[Objetivo]
Dê seguimento ao texto sobre a consensualidade na administração pública a partir da última frase apresentada.

[Texto fornecido]
+ + +

NOTAS SOBRE A CONSENSUALIDADE NA ADMINISTRAÇÃO PÚBLICA



NOTAS SOBRE A CONSENSUALIDADE NA ADMINISTRAÇÃO PÚBLICA:
o processo sobreprocessual[*]


(PORTINARI, Cândido. Guerra e Paz. Sede das Nações Unidas)



Fabiano Mendonça
Professor Titular de Direito Constitucional da UFRN
Procurador Federal



Saúdo a todos os presentes na pessoa de minha querida amiga e ex-aluna Íris Dias e da inspiradora amiga Flávia Camilla, que se fez ex-aluna e orientanda. A partir delas, transmito meu carinho por todos os presentes, pelas brilhantes exposições já feitas e, certamente, por fazer, bem como, minha gratidão a todos que participam pelas redes sociais neste momento e em escuta futura.

O que direi, tem fundamento, não apenas em normas jurídicas, mas em 23 anos de atuação profissional tanto no consultivo quando no contencioso, tendo sido confrontado com as mais diversas situações por gestores de diversos escalões, movimentos sociais, administrados, servidores, colegas e comunidades. Por vezes, principalmente nos primeiros desses anos contabilizados, houve dificuldades para se conseguir impor uma conduta socialmente mais produtiva, mas isso apenas mostrou que o tema é mais amplo do que mudanças legais ou de mentalidade dos agentes. Passa por uma mudança social. E o advogado público é um dos principais, senão o principal, agente dessa transformação.


Deveria soar estranho ter que falar em consensualidade perante o Poder Público para ressaltar sua importância. Mas em vez de ser uma dimensão da atuação estatal, parece ser um suspiro contramajoritário diante de algo: uma conflituosidade que seria interna à República Federativa, entre o Estado brasileiro e os cidadãos e também entre estes, quando a Administração é chamada a gerenciar os interesses divergentes.

+ + +

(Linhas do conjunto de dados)
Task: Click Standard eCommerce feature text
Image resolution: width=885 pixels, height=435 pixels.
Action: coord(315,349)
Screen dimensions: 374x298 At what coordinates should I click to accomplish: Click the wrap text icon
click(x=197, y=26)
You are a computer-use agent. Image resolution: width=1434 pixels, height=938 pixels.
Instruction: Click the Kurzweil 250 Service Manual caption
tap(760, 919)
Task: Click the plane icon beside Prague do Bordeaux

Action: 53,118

+ + +

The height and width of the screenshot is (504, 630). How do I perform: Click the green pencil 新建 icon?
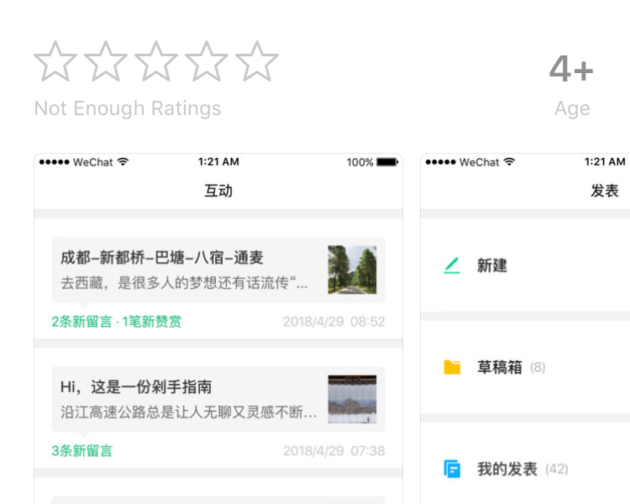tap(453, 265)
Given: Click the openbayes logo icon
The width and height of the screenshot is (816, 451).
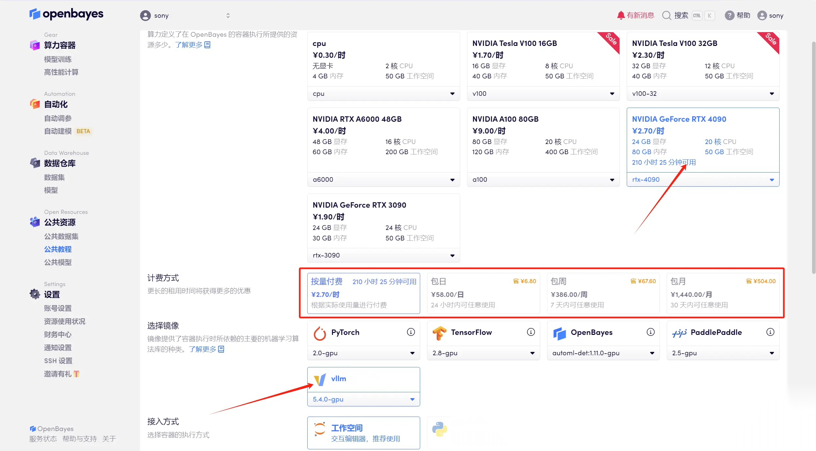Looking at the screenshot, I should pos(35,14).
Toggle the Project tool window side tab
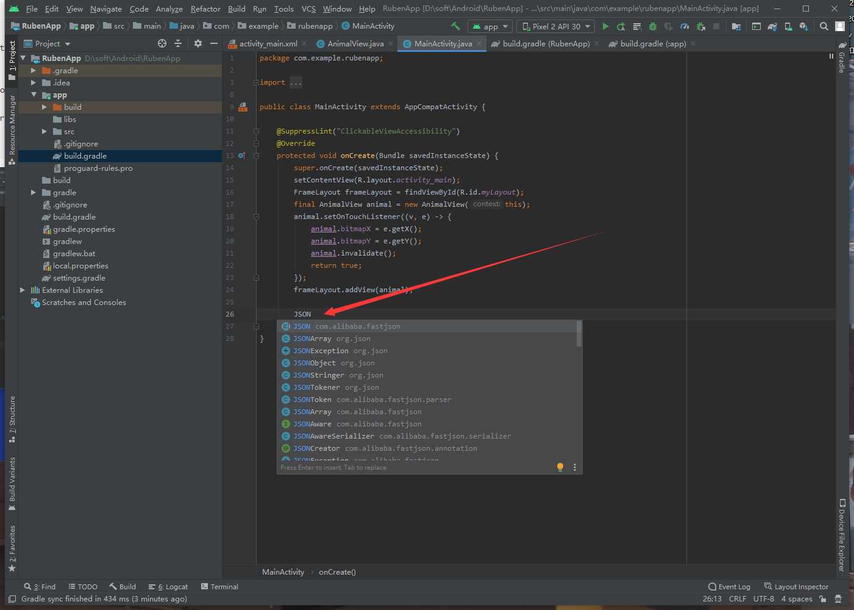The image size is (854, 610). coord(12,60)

+ + +

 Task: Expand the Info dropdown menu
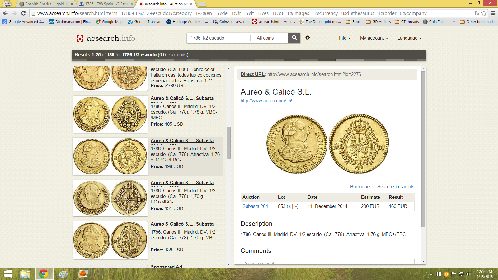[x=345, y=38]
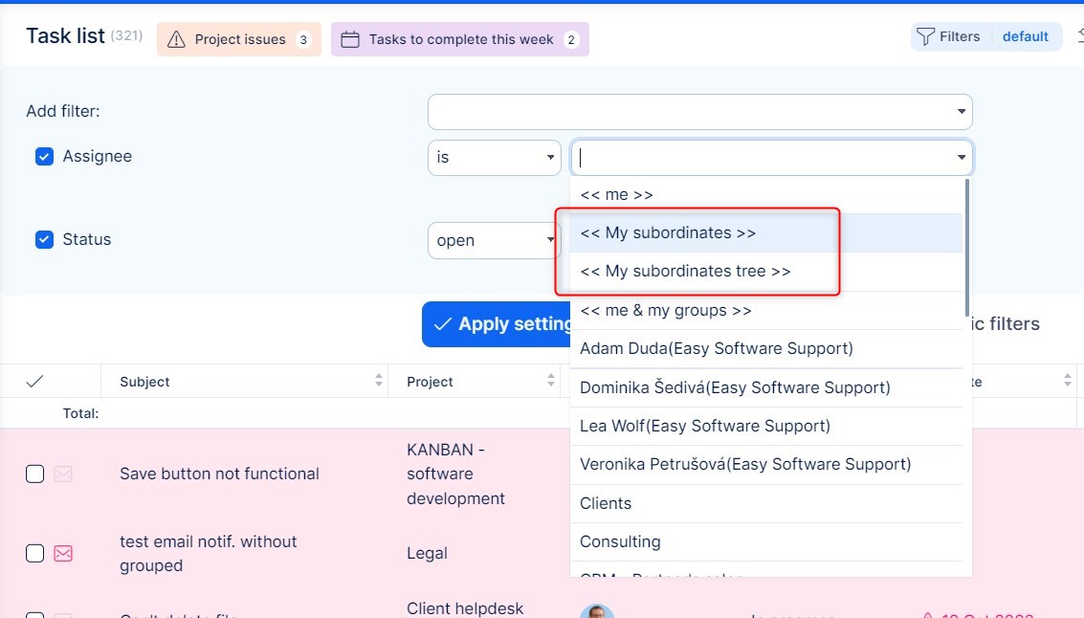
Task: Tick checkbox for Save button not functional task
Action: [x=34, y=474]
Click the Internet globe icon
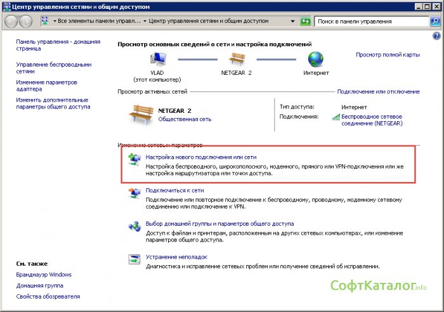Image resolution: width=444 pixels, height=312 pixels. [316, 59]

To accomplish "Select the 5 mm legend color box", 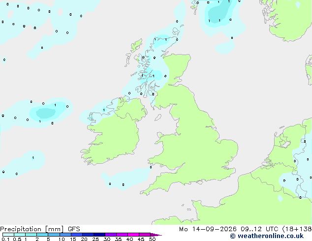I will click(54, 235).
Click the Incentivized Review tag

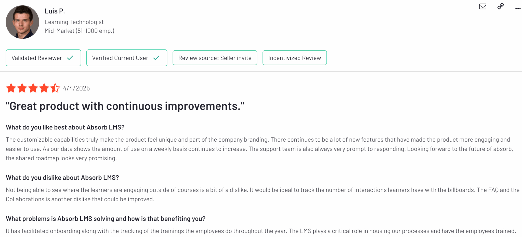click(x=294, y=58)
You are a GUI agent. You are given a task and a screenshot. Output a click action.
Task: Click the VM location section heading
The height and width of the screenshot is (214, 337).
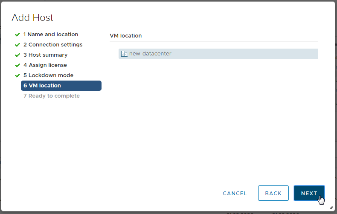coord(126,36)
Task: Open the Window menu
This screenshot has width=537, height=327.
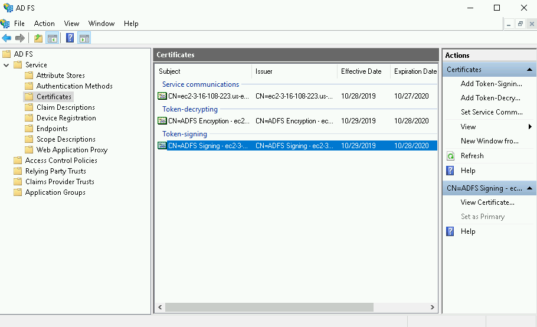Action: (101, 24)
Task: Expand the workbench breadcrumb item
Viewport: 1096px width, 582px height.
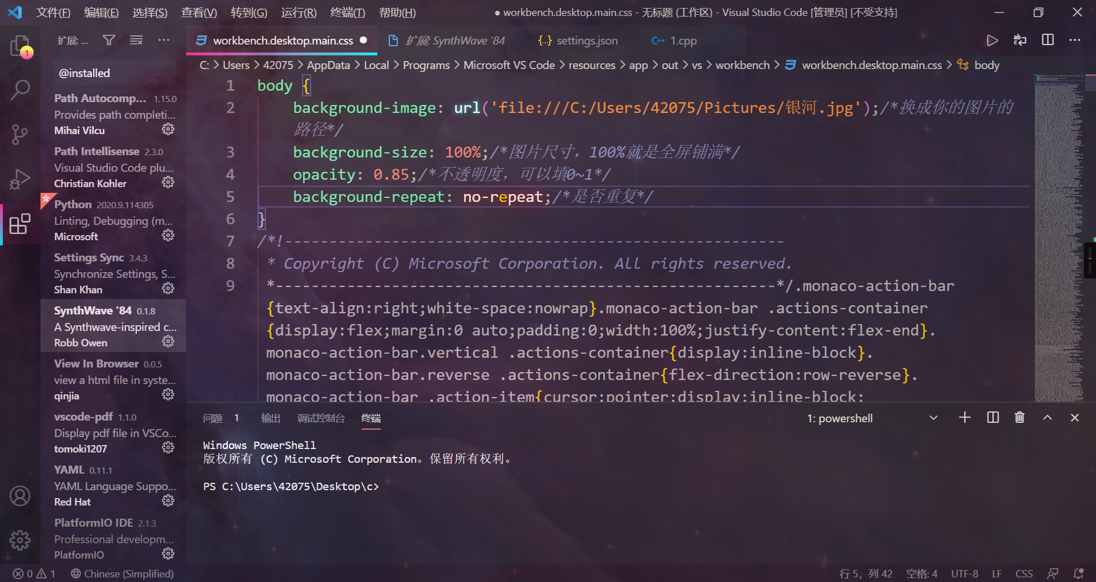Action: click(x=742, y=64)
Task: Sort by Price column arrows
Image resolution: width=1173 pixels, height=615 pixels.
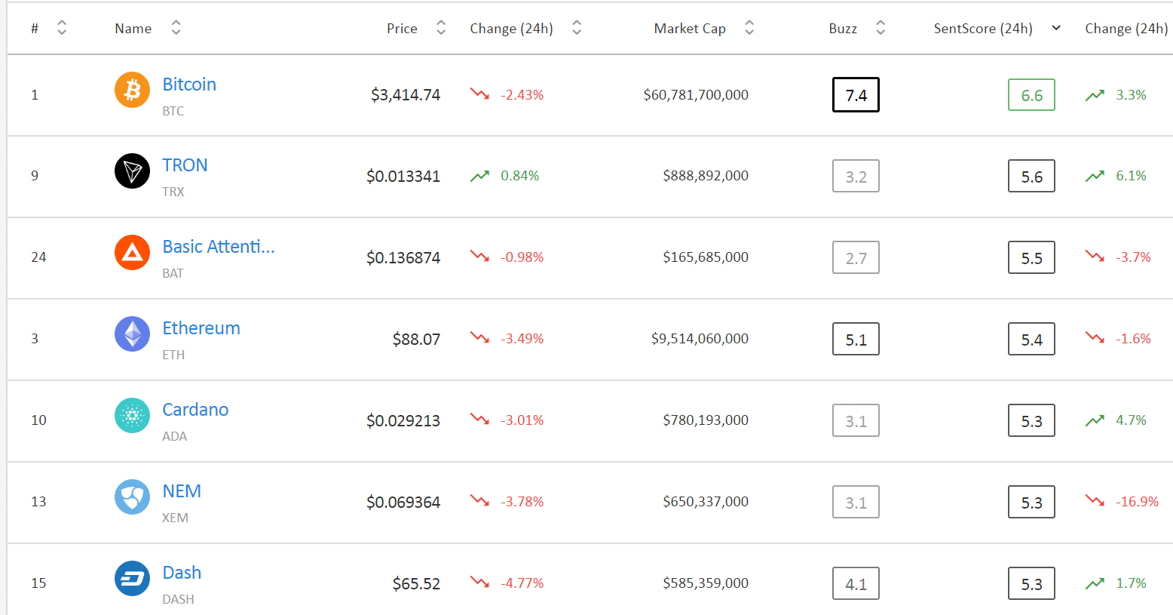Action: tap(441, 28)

+ + +

[Resultado final]
E é sintomático o fato de a atuação da advocacia pública federal, responsável pelo controle de juridicidade da Administração, dividir organizacionalmente a sua atuação nos setores de consultivo e de contencioso.
Dentre os louvores ao sistema multiportas, torna-se evidente a insegurança reinante com relação a esses pressupostos e receios adjacentes, sobretudo de punição disciplinar ou outra forma de responsabilização do agente público. Há uma dependência de uma visão positivista do Direito. E, se historicamente, o texto expresso é um fator de segurança, também é, a contrario senso, um gerador de insegurança. Ele é um estimulador de atos juridicamente heterodoxos, ao mesmo tempo em que um freio a iniciativas.
A mente é diretamente levada a pensar no processo judicial. Mas a existência de um modo de resolver conflitos para além dos dados armazenados no Judiciário formal fica claro no fato de que a Advocacia-Geral da União tem um histórico de busca da consensualidade cronologicamente diverso às alterações legislativas; sendo anterior a estas.
Há um processo maior do que o processo.

Mas por que reduzir a litigiosidade? Essa indagação cabe exatamente porque essa é a justificativa comum para buscar a consensualidade. E é fato de que o excesso processual torna lento o trâmite dos autos, aumenta os custos do Erário e a descrença social na instituição.
Aqui, é preciso deixar claro que há um Judiciário formal (ocupantes dos cargos da magistratura e quadro de cargos de apoio administrativo e judicial) e um Judiciário em sentido amplo (abrangente das Funções Essenciais à Justiça, com advogados públicos, advogados privados, defensores públicos, ministério público e toda a estrutura de pessoal que o entorna). Ainda há outras carreiras jurídicas, mas a Constituição não as colocou como essenciais à Justiça, que é a designação técnica para Poder Judiciário no texto magno. É o caso de delegados, professores universitários e notários.
Da mesma forma, há um sobreprocesso, maior do que o processo, e que se aproxima da ideia de lide como Carnelutti a define em sua Teoria Geral do Direito. O processo é uma continuidade de interações entre pessoas. Essa é a realidade.
Isso começa antes do debate nos autos e continua depois dele. E o nome é democracia: um modelo de convivência marcado pela crescente complexidade ao longo da vida de cada indivíduo, na qual ele entra em contato com um número cada vez maior de pessoas, opiniões e decisões. Portanto, a noção de pluralidade, de diálogo e de direcionamento de condutas sociais está na Base da concepção de processo.
Direito processual não é sinônimo, por si só, de atuação judicial. Há um processo judicial, outro administrativo e outro legislativo (que é a fonte de tudo que de mais profundo pode ser debatido aqui). Mas a mente é corriqueiramente direcionada para o conflito.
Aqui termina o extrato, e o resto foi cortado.